I could just charge into the office, but that would probably be a dumb move. I eased my hand off the knob. I'd sneak on down the hall and call the police from one of the neighboring offices. If I could catch anyone in. The Magazines-by-Phone woman sometimes worked afternoons. I'd seen her come and go. Maybe I could use her phone. Or I could just leave the building and use a pay phone on the mall. I turned to move quietly away.

The door behind me flew open and someone grabbed me.

I saw the side of his face as he spun me around, and I saw the gun. In one motion he was going to snatch me back into my office, spin me around, and shoot me.

I swung my own right hand up, the one with my new gray Thermos bottle. My arch was a little shorter, or I was a little faster, or maybe a little more desperate. My Thermos crunched into the man's nose before he could bring his gun around. He stepped back and crashed into the door. I grabbed his hand with the gun and hit him in the face with my Thermos again.

This was the guy who had jumped me at GP Ink. He was way too big for me to handle ordinarily. And he had a gun.
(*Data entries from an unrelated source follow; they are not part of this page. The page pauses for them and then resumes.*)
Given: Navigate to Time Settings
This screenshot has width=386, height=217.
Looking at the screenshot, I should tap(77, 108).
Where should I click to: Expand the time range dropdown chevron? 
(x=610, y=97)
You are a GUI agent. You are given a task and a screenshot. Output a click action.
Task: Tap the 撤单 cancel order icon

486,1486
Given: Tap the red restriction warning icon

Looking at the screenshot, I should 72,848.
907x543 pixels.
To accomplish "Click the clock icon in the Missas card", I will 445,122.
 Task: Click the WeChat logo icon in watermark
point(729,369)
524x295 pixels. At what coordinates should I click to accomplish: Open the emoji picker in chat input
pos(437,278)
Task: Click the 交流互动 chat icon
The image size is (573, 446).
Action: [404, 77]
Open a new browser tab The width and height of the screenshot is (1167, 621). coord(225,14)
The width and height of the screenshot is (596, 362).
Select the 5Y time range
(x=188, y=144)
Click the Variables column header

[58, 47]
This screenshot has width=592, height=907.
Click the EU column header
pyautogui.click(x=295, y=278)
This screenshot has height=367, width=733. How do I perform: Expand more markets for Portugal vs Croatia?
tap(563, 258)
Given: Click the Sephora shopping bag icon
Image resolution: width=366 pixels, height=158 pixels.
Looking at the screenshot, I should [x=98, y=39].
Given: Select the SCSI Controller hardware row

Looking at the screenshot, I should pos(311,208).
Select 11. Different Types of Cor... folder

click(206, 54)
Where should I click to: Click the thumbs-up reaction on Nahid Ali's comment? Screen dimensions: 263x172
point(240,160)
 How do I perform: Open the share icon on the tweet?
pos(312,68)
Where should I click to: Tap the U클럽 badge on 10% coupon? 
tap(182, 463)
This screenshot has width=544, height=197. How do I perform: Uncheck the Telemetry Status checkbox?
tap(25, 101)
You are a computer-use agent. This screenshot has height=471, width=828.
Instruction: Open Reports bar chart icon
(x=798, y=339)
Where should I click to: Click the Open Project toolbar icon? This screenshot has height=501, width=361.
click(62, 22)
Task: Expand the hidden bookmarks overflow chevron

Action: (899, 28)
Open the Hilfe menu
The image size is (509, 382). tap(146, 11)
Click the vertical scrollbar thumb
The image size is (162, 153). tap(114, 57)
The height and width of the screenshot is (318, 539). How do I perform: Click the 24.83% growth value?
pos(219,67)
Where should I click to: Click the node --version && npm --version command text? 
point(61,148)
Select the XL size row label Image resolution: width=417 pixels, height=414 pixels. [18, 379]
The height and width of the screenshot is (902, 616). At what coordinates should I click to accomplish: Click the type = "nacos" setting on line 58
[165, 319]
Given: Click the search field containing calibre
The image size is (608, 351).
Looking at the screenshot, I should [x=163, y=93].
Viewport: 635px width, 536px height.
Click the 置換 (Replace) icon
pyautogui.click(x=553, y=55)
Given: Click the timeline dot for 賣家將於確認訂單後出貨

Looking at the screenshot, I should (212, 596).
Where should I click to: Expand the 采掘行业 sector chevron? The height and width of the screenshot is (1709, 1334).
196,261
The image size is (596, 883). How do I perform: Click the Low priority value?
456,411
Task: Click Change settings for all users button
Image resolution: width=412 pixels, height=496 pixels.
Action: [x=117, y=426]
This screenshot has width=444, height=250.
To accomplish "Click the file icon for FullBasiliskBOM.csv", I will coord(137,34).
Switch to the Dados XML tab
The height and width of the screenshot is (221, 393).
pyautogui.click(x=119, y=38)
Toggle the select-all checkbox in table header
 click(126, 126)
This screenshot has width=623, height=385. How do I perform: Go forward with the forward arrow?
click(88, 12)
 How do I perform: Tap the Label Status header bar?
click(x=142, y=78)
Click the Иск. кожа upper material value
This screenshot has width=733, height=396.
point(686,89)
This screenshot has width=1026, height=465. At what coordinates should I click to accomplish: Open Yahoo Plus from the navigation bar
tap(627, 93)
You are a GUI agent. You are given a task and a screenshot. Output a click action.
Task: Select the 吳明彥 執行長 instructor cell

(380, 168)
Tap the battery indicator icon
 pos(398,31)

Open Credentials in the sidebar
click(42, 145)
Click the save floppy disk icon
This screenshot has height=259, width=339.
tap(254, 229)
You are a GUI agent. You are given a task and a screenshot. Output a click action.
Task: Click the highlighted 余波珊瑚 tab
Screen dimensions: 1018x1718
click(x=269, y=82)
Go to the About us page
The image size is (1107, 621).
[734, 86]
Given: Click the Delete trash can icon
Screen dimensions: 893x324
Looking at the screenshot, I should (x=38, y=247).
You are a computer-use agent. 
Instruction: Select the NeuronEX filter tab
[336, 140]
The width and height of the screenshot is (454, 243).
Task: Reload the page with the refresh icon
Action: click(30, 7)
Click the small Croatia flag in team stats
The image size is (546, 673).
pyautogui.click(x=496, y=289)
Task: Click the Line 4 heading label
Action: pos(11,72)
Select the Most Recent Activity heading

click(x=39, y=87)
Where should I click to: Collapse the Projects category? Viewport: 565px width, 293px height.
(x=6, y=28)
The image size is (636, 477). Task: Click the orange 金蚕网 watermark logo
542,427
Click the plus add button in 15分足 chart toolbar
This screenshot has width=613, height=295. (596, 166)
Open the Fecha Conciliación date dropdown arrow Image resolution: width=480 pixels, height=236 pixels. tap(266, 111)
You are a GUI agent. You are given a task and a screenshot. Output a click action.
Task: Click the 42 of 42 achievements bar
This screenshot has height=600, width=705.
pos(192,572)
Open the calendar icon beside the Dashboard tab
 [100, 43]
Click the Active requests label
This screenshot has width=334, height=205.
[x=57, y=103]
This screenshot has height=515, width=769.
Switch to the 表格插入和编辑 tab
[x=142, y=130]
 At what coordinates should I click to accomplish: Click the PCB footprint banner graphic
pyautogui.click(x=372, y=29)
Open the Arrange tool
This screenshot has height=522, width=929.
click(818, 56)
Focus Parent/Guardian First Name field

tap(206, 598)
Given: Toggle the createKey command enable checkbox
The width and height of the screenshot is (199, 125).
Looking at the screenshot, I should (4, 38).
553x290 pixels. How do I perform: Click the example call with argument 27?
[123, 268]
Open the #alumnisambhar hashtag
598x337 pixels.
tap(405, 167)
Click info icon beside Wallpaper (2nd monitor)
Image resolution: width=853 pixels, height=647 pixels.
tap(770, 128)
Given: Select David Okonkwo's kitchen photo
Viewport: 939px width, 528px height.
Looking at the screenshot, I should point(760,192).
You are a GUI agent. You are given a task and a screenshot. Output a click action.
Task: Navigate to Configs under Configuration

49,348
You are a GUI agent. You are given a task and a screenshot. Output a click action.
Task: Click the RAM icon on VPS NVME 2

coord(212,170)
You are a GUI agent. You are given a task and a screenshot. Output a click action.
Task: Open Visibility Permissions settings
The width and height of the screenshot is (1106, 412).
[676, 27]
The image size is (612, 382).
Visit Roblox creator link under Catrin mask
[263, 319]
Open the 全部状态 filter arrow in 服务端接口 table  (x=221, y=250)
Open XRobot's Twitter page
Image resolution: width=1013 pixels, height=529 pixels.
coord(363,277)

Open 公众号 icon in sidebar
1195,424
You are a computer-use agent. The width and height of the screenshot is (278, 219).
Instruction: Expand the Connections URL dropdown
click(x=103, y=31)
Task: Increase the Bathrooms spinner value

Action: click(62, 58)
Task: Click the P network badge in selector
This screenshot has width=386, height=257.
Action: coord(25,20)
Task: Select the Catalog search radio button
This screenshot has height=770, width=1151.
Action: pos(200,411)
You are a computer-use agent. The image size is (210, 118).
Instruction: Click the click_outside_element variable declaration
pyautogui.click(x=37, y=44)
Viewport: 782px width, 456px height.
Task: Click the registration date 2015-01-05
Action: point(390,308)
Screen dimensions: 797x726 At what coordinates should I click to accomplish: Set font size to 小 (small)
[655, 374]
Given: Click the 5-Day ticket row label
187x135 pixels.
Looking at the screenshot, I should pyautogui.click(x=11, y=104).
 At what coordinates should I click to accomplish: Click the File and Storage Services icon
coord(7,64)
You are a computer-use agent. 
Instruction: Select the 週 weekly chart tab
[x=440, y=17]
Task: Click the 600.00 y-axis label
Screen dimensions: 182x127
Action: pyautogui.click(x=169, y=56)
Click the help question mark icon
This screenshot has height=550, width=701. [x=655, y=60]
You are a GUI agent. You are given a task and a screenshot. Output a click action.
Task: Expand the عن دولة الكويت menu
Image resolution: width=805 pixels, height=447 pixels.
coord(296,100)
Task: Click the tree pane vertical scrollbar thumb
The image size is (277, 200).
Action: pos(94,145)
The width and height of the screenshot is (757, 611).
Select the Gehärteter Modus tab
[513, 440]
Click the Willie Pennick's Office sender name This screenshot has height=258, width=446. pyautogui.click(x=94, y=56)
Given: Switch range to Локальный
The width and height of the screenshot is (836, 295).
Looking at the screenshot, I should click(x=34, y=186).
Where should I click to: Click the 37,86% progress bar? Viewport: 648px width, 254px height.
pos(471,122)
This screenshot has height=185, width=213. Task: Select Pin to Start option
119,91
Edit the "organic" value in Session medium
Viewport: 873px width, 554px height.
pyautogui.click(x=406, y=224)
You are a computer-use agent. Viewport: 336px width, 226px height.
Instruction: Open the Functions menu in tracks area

All I had going for me was that he hadn't expected me to be carrying something I could hit him in the face with. I hit him again and jerked at the gun in his hand. He didn't let go of it. I raised a knee for his crotch but he twisted away and pushed me, and I stumbled back, tripped over one of the white plastic client chairs and scrambled on my hands and knees around behind the desk.

All the drawers were open, the contents scattered around on the floor. It was times like these that I wished I had the nerve to defy Frank Wallace and all the people who had decided I shouldn't be allowed to carry a gun under my coat. If I had just done it anyway, I could be squeezing off shots at this very moment.

I'd hit him hard, so blood might be running into his eyes. I could roll to the side and come up at the side of the desk with my gun in hand and yell, “Freeze.”

I did it anyway.

Yes, the blood was running into his eyes, and he squinted at me crouched there pointing my six-shooter finger at him. I had time for only a quick mental snapshot of him running one hand over his damaged face, trying to see me through the blood and his fingers, the other hand with the gun coming up for a shot, before he ducked out the door and slammed it behind him.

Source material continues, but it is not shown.